# [review] Lord Of The Rings - Fellowship of the Ring



## Bob Hubbard (Dec 23, 2001)

Well, I saw it...... and loved it.  Were a few flaws, but overall, I'll be seing it about 6 more times I think 


*First the bad : *
-Sound was washed out in a few spots, voices mufled, and background sounds missing.
-IMAX version seemed washed out visually as well.  I noticed several areas of "dust" and other visual artifacts.  Also, many many of the scenes seemed less intense/bright than others. Like faded photographs.
-Cinematic scenes seemed jerky.  Transitions wern't smooth.

I've read other reviews, and these seem to be a flaw in the IMAX version of the film.  Its a pity, as you would think the larger screen size would allow for a more paneramic feeling.


*Now the Good:*
-Casting : Was perfect, IMHO.  
Frodo was Frodo.  You could seen the feeling behind everything.  Elijah Wood did a fantastic job.  I could feel the inner termoil watching him.  I can't describe it well enough.  He did Good.

John Rhys-Davies as a Dwarf?  All I can say is WOW! If you didn't tell me it was him, I wouldn't have known.   He was a Dwarf.  Perfectlly!

Viggo Mortensen as Aragorn:   Some say in the books he was already waiting for his time.  I think the movie actully added some depth to him.  He's fighting his destiny, afraid he will make the same mistakes as his ancestor, all the time knowing he must lead.  You could see inside his mind as he finds the strenght to become the great king he must be.  Viggo fits great!  As Bunny said, he's a much better fit then either of the animated versions.

Ian McKellen as Gandalf and Christopher Lee as Saruman : PERFECT!  thats all I can say.  The interaction of these 2 first as friends, then the fight scene was what I imagined a Wizards fight should be.  The animated versions didn't really showcase the true powers of the Wizards, and these 2 just fit so well, its scary.

Ian Holm as Bilbo - PERFECT!  I really hope when they do the Hobbit, they get him back.  He -IS- Bilbo.  The anguish on his face when he realizes when he has condemed his Nephew to speaks volumes. 

Pippin and Merry - Never really could figureout the gender in the books or the animated.  Much more depth to these 2 than I thought, and Billy Boyd and Dominic Monaghan work so well together.  You think they are simple buffoons, yet they also have a sense of nobility, and both actors brought that out perfectly.
===============
**Exercises**
1 - How would the sentence "He's fighting his destiny, afraid he will make the same mistakes as his ancestor, all the time knowing he must lead." from the film review read in Spanish?
2 - Can you reproduce the film review from "Ian McKellen as" to "that out perfectly."?
3 - Answer these questions from the film review:
(a) Which version of the film did the reviewer find washed out visually?
(b) Which actor played the Dwarf?
(c) Which actor does the reviewer hope will come back when the Hobbit is made?

**Recorded data**
===============
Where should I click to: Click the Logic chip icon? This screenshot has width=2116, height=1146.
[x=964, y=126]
===============
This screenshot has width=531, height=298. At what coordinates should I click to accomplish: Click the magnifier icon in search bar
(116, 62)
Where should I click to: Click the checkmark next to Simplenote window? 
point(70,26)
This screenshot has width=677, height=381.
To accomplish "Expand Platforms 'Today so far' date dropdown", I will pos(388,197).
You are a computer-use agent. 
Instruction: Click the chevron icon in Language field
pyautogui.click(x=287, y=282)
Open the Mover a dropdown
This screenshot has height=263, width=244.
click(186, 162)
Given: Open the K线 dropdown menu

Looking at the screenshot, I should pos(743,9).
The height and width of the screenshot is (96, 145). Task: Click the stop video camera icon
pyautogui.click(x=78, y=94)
===============
**Results for the exercise**
1 - Está luchando contra su destino, con miedo de cometer los mismos errores que su antepasado, sabiendo todo el tiempo que debe liderar.

2 -
Ian McKellen as Gandalf and Christopher Lee as Saruman : PERFECT!  thats all I can say.  The interaction of these 2 first as friends, then the fight scene was what I imagined a Wizards fight should be.  The animated versions didn't really showcase the true powers of the Wizards, and these 2 just fit so well, its scary.

Ian Holm as Bilbo - PERFECT!  I really hope when they do the Hobbit, they get him back.  He -IS- Bilbo.  The anguish on his face when he realizes when he has condemed his Nephew to speaks volumes. 

Pippin and Merry - Never really could figureout the gender in the books or the animated.  Much more depth to these 2 than I thought, and Billy Boyd and Dominic Monaghan work so well together.  You think they are simple buffoons, yet they also have a sense of nobility, and both actors brought that out perfectly.

3 -
(a) The IMAX version
(b) John Rhys-Davies
(c) Ian Holm